原作者のカール・セイガンのコスモス、懐かしいです。
SETIにはわたしもまことに微力ながら、協力させてもらっていました、、、。
妙にグラフィカルなインターフェイスにもワクワクしたものです。
所謂、グリッド・コンピューティングの走りですね。
当時はなんて言ってましたっけ。
作品としても「2001、、、」を超えた作品だと思います。
まだ「インタステラー」は観ていないのですが、父と娘との愛情とあらゆる視点から存在の孤独を描いた、孤高のSF映画であることに間違いありません。これがハリウッド映画なのか?カメラワークも絵も文句なく素晴らしい。ハリウッドの懐の深さを思い知る。
この作品。
カール・セイガンの意図をジュディ・フォスターが完璧に理解して演じているのが分かります。
その熱演は凄まじいものです。到底彼女以外にこの役をこなせるヒトはいません。
生まれて間もなく母を亡くし父も幼くして喪い、その喪失の意味、それをみたしてくれる何者かをひたすら求めて宇宙からのメッセージに耳を澄ませていた少女が、やがて優秀な科学者となり、長年追い求めてきた遠方からの信号を遂に捉えることに成功する。
その明らかに数学的な(意味のある)通信は琴座のヴェガからでした。
その解析過程の緻密な描写は非常に説得力のあるスリリングなものです。
またそれに対して政府の保守的な姿勢、マスコミ、一般民衆、カルト集団などの過剰反応や興味本位の空騒ぎなどが想定通り巻き起こります。
少なからぬ妨害や予算の削減や無理解に耐え、彼女は孤独の中で高度な知的生命体からのメッセージを解くために奮闘します。
そのかいあって、解読に見事成功。
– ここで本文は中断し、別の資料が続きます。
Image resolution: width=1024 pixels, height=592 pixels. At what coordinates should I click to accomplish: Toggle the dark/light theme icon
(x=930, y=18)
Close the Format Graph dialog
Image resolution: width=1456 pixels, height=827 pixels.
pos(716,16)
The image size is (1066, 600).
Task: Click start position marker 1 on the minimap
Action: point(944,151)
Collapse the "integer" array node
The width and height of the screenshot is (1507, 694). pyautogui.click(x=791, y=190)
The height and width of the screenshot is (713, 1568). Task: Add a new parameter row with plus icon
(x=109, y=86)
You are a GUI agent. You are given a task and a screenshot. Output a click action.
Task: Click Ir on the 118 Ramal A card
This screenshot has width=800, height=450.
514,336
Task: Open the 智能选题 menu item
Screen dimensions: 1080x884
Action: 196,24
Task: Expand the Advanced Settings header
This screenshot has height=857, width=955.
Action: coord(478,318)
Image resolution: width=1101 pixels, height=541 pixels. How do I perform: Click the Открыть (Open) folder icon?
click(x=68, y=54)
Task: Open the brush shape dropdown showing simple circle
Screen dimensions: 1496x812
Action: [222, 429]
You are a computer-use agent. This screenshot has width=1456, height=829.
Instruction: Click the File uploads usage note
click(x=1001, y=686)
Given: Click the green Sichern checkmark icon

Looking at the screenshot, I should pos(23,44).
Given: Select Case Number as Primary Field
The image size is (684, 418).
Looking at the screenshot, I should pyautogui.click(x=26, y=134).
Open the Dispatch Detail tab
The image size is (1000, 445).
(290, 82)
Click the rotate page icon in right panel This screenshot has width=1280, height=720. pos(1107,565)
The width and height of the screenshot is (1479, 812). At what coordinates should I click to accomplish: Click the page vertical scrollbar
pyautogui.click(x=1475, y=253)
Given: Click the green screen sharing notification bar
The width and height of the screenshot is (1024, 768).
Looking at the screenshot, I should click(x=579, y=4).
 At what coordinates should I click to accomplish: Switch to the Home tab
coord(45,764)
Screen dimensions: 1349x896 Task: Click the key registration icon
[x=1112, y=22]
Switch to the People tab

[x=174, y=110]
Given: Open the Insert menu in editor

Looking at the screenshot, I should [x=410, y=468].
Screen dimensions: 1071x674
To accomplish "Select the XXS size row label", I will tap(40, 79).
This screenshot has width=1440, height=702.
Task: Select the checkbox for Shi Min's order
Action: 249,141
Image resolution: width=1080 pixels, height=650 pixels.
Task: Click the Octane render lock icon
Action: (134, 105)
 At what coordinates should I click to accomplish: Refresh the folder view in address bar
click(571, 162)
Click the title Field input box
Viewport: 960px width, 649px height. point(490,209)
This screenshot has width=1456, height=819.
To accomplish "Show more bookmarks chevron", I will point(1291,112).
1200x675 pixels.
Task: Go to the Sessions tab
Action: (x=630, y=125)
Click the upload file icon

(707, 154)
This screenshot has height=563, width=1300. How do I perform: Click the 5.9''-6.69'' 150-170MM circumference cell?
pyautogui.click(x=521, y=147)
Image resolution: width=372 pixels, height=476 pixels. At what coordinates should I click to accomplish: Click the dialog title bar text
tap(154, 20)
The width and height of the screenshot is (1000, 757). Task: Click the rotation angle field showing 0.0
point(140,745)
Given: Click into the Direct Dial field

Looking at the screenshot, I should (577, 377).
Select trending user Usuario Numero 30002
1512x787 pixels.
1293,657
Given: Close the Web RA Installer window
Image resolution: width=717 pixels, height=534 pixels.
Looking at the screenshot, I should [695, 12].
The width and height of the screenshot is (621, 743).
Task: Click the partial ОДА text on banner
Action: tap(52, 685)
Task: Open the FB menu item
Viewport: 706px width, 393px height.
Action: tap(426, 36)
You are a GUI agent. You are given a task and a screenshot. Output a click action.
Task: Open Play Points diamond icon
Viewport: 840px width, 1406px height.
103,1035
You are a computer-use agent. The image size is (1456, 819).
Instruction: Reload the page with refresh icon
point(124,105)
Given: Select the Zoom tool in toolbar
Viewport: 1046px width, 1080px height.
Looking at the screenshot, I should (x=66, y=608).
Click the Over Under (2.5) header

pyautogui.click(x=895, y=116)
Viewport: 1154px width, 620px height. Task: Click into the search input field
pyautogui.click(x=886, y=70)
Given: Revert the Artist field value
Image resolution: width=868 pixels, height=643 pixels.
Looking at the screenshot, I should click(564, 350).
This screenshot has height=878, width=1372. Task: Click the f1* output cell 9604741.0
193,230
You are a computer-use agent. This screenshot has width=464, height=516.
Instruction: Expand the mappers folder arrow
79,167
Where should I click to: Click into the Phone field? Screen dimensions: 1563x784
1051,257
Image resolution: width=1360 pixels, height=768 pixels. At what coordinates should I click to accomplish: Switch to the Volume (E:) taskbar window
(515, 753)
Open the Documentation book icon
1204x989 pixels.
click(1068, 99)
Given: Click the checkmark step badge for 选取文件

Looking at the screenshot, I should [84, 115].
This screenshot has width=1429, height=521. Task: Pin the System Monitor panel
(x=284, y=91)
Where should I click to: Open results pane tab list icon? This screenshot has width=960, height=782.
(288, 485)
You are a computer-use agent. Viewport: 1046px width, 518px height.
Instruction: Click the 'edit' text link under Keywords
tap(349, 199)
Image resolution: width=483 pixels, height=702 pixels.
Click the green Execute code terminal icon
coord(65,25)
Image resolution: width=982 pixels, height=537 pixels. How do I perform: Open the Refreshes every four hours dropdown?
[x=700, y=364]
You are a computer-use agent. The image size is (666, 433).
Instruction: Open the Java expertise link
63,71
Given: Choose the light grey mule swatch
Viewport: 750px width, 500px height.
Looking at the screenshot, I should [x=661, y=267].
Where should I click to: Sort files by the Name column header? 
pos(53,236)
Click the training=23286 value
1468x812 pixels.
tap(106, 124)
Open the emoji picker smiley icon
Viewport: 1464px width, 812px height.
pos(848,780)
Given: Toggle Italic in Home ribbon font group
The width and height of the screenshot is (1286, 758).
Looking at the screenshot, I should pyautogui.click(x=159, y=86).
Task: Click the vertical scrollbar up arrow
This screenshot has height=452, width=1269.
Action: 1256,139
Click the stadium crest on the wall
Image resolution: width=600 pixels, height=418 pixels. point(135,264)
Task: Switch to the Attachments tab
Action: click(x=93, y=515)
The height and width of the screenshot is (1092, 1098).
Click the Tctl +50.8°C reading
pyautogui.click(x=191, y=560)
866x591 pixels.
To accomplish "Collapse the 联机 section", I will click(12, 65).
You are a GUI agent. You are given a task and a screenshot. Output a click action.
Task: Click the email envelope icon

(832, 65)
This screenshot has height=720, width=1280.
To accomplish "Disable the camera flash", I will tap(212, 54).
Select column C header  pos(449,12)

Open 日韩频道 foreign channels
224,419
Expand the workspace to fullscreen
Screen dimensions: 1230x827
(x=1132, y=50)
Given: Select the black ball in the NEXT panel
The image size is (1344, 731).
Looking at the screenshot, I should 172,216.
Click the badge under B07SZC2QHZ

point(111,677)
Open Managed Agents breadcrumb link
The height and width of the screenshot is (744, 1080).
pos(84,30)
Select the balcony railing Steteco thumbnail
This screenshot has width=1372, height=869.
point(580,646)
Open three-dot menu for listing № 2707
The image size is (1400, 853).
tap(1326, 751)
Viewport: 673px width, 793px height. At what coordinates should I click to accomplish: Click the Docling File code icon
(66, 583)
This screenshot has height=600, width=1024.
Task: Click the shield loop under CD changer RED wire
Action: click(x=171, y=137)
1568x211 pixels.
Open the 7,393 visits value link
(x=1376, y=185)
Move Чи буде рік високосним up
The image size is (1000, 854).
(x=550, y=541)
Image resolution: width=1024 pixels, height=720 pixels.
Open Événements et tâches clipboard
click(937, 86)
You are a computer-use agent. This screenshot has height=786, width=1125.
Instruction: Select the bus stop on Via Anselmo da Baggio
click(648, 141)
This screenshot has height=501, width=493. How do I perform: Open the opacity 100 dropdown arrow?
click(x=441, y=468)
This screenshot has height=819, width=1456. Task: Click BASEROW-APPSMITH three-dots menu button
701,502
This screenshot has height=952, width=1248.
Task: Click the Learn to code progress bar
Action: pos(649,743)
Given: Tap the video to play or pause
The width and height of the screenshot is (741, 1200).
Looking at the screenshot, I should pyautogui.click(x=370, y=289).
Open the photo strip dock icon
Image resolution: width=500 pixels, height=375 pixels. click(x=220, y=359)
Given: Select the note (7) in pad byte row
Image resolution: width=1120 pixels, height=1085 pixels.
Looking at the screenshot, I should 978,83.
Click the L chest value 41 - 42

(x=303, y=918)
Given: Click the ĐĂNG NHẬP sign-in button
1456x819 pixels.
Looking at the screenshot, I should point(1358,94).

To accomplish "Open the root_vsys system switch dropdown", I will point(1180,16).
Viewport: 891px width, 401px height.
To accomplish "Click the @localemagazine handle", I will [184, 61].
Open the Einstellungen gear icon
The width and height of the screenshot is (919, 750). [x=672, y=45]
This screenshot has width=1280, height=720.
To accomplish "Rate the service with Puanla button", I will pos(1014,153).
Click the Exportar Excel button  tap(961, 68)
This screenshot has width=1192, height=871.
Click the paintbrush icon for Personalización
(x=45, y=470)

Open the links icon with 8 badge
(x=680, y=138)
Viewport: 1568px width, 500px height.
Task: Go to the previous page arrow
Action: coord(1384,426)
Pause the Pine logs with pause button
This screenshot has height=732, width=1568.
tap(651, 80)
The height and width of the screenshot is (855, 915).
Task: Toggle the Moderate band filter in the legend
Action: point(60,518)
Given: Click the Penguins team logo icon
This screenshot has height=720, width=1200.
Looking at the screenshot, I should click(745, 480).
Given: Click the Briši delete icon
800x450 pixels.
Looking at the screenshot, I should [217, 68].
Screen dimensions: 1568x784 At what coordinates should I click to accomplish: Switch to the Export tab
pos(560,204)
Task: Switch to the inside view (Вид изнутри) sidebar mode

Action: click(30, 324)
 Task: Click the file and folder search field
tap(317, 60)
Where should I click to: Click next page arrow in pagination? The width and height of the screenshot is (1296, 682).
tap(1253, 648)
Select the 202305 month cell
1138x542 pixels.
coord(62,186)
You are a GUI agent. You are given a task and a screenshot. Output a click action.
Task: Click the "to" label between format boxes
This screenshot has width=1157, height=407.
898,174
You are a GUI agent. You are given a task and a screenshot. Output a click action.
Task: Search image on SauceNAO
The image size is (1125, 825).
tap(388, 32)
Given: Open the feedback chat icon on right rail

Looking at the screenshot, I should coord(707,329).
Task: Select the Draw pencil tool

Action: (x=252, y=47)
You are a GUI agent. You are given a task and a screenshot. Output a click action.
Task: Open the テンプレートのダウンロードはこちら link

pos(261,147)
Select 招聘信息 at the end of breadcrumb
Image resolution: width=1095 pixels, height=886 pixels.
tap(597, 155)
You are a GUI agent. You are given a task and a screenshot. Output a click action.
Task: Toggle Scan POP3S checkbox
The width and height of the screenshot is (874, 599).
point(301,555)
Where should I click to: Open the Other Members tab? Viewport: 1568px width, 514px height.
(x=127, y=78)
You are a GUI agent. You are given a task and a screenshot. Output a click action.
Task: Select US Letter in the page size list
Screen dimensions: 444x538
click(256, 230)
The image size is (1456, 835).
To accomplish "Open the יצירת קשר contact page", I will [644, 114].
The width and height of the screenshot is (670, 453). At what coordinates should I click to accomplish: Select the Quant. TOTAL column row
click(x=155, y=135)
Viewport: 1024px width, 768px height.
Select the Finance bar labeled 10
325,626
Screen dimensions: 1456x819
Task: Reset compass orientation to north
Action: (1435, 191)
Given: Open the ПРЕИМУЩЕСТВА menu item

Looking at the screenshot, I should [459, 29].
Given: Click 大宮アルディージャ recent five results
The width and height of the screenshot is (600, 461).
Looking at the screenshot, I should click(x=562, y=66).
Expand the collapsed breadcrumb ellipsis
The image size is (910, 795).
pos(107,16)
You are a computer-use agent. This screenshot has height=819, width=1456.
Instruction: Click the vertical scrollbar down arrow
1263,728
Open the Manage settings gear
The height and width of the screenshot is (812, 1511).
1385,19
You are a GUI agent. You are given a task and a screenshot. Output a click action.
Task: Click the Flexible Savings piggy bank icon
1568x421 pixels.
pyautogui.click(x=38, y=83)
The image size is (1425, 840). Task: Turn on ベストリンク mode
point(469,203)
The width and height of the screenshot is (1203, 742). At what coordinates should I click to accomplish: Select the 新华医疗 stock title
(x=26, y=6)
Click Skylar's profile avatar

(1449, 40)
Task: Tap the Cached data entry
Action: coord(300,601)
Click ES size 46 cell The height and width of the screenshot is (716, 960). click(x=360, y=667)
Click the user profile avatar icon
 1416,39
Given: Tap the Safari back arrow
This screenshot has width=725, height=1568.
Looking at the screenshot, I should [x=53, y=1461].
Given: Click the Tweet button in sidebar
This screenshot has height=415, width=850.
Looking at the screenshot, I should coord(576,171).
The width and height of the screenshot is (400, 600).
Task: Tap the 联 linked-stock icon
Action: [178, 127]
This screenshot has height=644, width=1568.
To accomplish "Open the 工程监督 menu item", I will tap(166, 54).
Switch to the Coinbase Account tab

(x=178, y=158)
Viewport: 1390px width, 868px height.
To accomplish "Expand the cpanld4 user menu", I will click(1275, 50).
その設計図を元に紆余曲折を経てヴェガへ向かう一人乗りポッドが製造されます。
しかし神学者たちから信仰に関して問い詰められ、彼女が実証主義者であるという理由から、政治的に上手く立ち振る舞う功名心の強い政府科学顧問にコンタクトの貴重な機会を奪われてしまいます。
しかし、その輸送船はテスト中に、テロにより爆破されてしまうのです。
一旦は水泡に帰したかに見えた計画でしたが、天才的なエンジニアであり財閥でもあるハデン氏と、日本の技術力の助けを得て彼女の夢がようやく達せられることとなります。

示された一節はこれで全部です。